Eigentlich wüsste man es ja: Der Lebensraumverlust ist einer der wichtigsten Treiber für die Biodiversitätskrise, also die über alle Massen hohen Aussterberaten von nicht-menschlichen Lebewesen. Deshalb sollten sich menschliche Siedlungen nicht weiter ins Land fressen und naturnahe Flächen zerstören. In vielen Ländern gibt es mittlerweile Raumplanungsgesetze, um genau dies zu verhindern und den Siedlungsbau zu steuern. Auch füllt die Literatur über „nachhaltigen Städtebau“ Bibliotheken. Doch davon ist auf der Erde noch wenig zu erkennen. Im Gegenteil.
Zwischen 1990 und 2014 hat sich die Zersiedelung weltweit fast verdoppelt (95 Prozent). In den beliebten Fussballfeldern gerechnet: Pro Stunde wird die Fläche von mehr als 160 Fussballfedern bebaut. Dies haben Forscher des Leibniz-Instituts für ökologische Raumentwicklung in Dresden und der Concordia University in Montréal mit Hilfe von Satellitendaten berechnet.
Weitet man den Blick zeitlich, sieht es so aus: Zwischen 1975 und 2014 wurde mehr Fläche zugebaut als in allen Jahrtausenden zuvor, in denen der Mensch Siedlungen aus dem Boden stampfte.
Besonders eindrücklich schreitet die Zersiedelung in den ohnehin bereits stark verbauten europäischen Staaten voran, was die Forscher überraschte. Sie nahmen an, dass vor allem in China und Indien die Städte wachsen. Das tun sie auch. Aber eben weniger als in Europa, das beim Wachstum an der Spitze steht, gefolgt von Nordamerika, Ozeanien, Afrika, Asien und Südamerika. Pro Kopf ist die Zersiedelung in Ozeanien am höchsten (hier allerdings mit abnehmender Tendenz seit 1990), noch vor Nordamerika und Europa.
In Europa sind es vor allem westeuropäische Staaten, die zugepflastert werden (Niederlande, Belgien, Luxemburg). Die Schweiz gehört zwar zu einem der am stärksten zersiedelten Länder der Welt (Platz 8). Beim Wachstum in den vergangenen Jahren und der Zersiedelung pro Kopf belegt sie etwas weiter hinter liegende Plätze (13. bzw. 19.).
Die Siedlungsentwicklung ist weltweit gesehen also alles andere als nachhaltig.
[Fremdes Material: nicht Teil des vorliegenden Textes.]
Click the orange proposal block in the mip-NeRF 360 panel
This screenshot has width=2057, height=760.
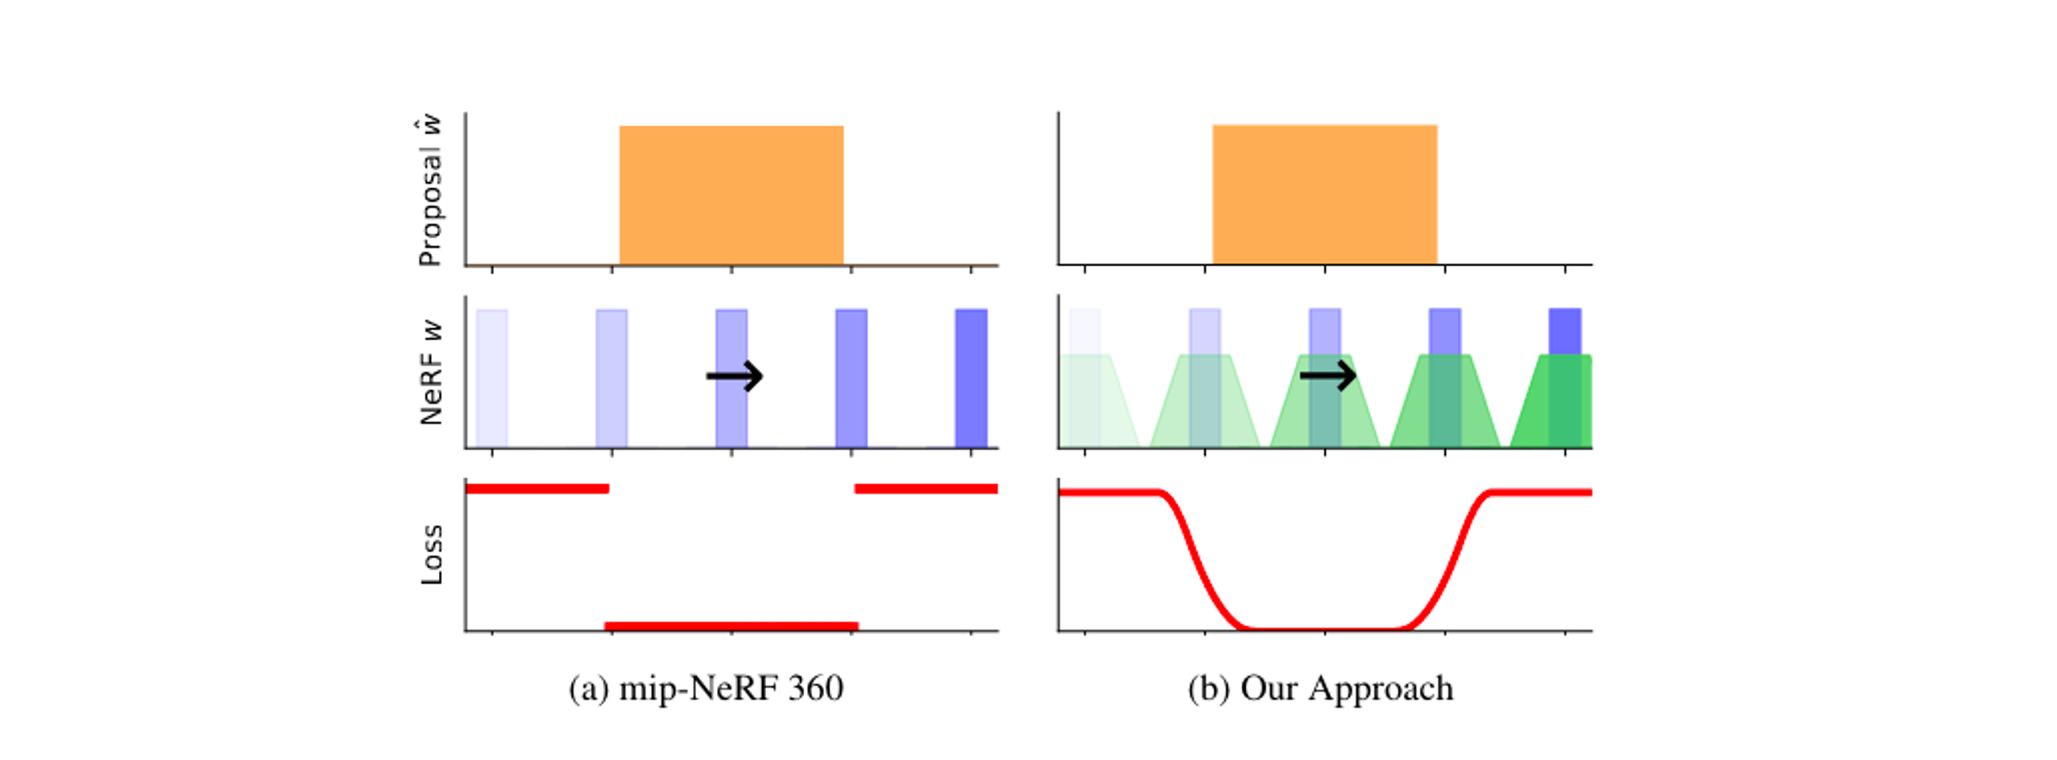tap(731, 195)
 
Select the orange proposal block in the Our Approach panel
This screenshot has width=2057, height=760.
tap(1324, 195)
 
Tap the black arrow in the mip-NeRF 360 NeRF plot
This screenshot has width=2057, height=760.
tap(735, 376)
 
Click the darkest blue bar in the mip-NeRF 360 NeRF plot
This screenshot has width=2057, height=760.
tap(971, 377)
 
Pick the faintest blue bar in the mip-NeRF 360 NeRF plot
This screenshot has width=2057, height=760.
tap(492, 377)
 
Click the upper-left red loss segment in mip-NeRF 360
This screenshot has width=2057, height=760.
tap(537, 489)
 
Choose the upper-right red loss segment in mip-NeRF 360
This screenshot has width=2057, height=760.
tap(926, 489)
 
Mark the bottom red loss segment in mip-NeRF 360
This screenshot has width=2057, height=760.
tap(731, 627)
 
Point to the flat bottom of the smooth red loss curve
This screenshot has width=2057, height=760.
tap(1324, 629)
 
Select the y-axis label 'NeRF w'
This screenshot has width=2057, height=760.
tap(431, 372)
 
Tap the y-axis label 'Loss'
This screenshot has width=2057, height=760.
tap(431, 555)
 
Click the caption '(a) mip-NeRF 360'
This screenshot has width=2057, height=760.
tap(706, 688)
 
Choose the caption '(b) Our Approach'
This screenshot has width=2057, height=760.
tap(1320, 688)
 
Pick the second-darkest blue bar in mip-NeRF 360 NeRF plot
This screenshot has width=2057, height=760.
tap(851, 377)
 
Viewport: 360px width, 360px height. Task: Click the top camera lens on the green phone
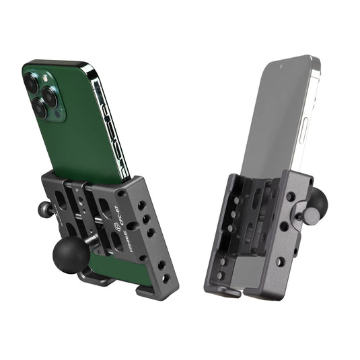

Um den Trend zu kehren, empfehlen die Forscher altbekannte, aber eben zu wenig umgesetzte Rezepte: bessere Regulierung, Anreize, die dem Landfrass entgegenwirken, Ausbau des öffentlichen Verkehrs bei gleichzeitiger Reduktion der Abhängigkeit vom Privatauto, Verdichtung statt weiterer Ausbau von Vororten.
Wie gesagt: Man wüsste ja eigentlich, was zu tun wäre.